QUOTED PASSAGE:

#####

_Posted: Sat, Mar 1 2008. 12:31 AM IST
The land of royal courts
Why it was once the go-go world of empires and riches for world travelers
Soutik Biswas
The fifth century is drawing to an end. Buddha is dead. Confucius is no more. Yet, Asia is the centre of the world. Even for the Greeks, one of the most creative of their populations, the Ionians, live in Asia. Europe exists in myth, carrying the legend of the beautiful girl Europa, daughter of a Phoenician king. The great Asian millennium, as Stewart Gordon writes in his aptly titled When Asia Was the World, is about to begin, and dominate the next 1,000 years till 1500 CE (Common Era).
Asia is where everything is happening. Its mathematicians have invented zero and algebra, its astronomers tracked stars, its writers penned great literature and poetry. It boasts of the world’s five largest cities, including some of the greatest — Delhi, Beijing, Istanbul. Buddhism and Islam thrive and spread along its busy trade routes. Asia is also a major centre of innovation: Hundreds of tropical plants arrive at royal courts; and Babur claims to be the first person to grow Indian oranges in Kabul.
It is against this heady backdrop that Gordon, a research scholar at the University of Michigan, sets up a motley crew of early travellers, scholars, warriors and monks who traversed Asia and created the “riches of the East”. There is a Chinese Buddhist monk who learns Sanskrit in India, a mandarin from Baghdad who travels to Central Asia to hire a Bulghar king, a Tunisian Jew who sets up shop in India and trades spices to West Asia, and a Sunni Islamic scholar who logs several thousand miles travelling to Spain and China, and back.

#####

PROVIDED MATERIAL:

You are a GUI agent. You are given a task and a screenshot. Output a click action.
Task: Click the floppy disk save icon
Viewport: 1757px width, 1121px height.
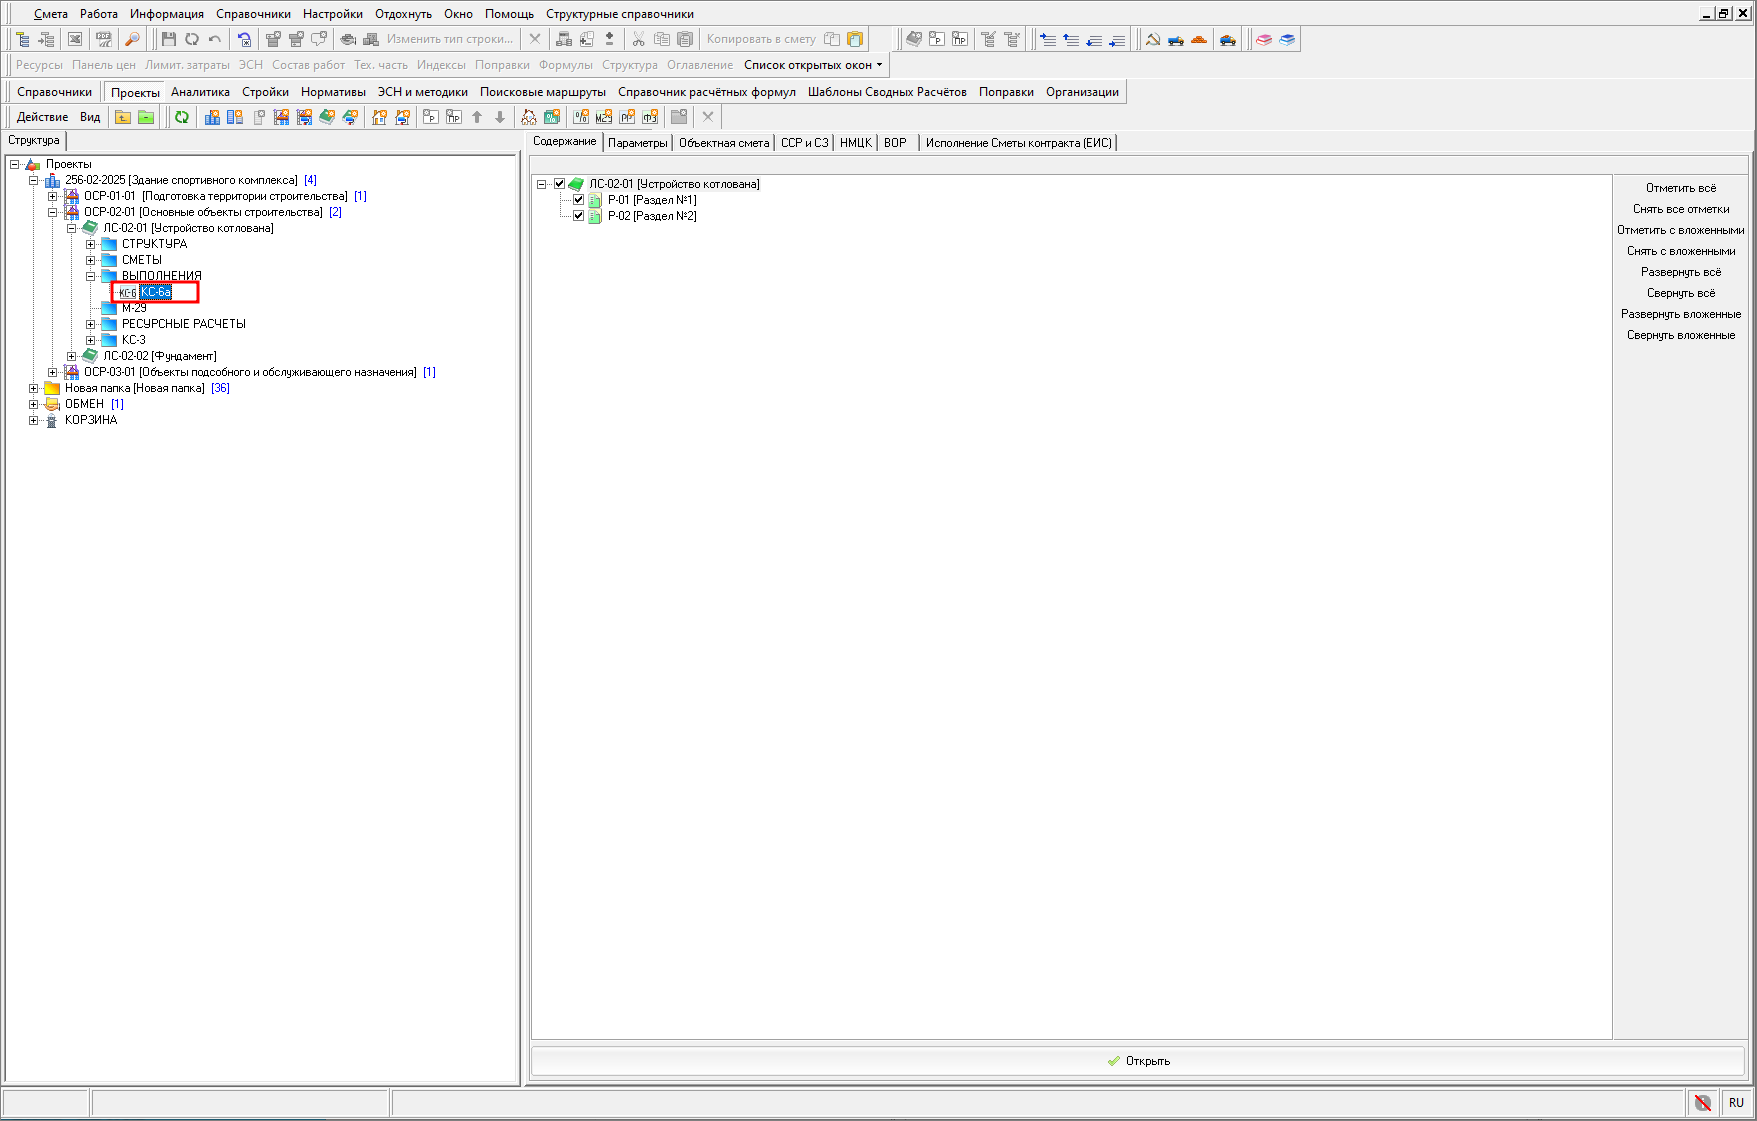tap(168, 39)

#####

PROBLEMS AND TASKS:
1. Do these statements agree with the review of When Asia Was the World? (a) Gordon is a research scholar at the University of Michigan. (b) The Tunisian Jew trades spices to China. (c) Babur claims to be the first person to grow Indian oranges in Kabul.
2. Could you retype the review of When Asia Was the World word for word, from "Asia is where" up to and including "oranges in Kabul."?

THE RESULTS:
1.
(a) Yes: "Gordon, a research scholar at the University of Michigan"
(b) No: "a Tunisian Jew who sets up shop in India and trades spices to West Asia"
(c) Yes: "Babur claims to be the first person to grow Indian oranges in Kabul"

2.
Asia is where everything is happening. Its mathematicians have invented zero and algebra, its astronomers tracked stars, its writers penned great literature and poetry. It boasts of the world’s five largest cities, including some of the greatest — Delhi, Beijing, Istanbul. Buddhism and Islam thrive and spread along its busy trade routes. Asia is also a major centre of innovation: Hundreds of tropical plants arrive at royal courts; and Babur claims to be the first person to grow Indian oranges in Kabul.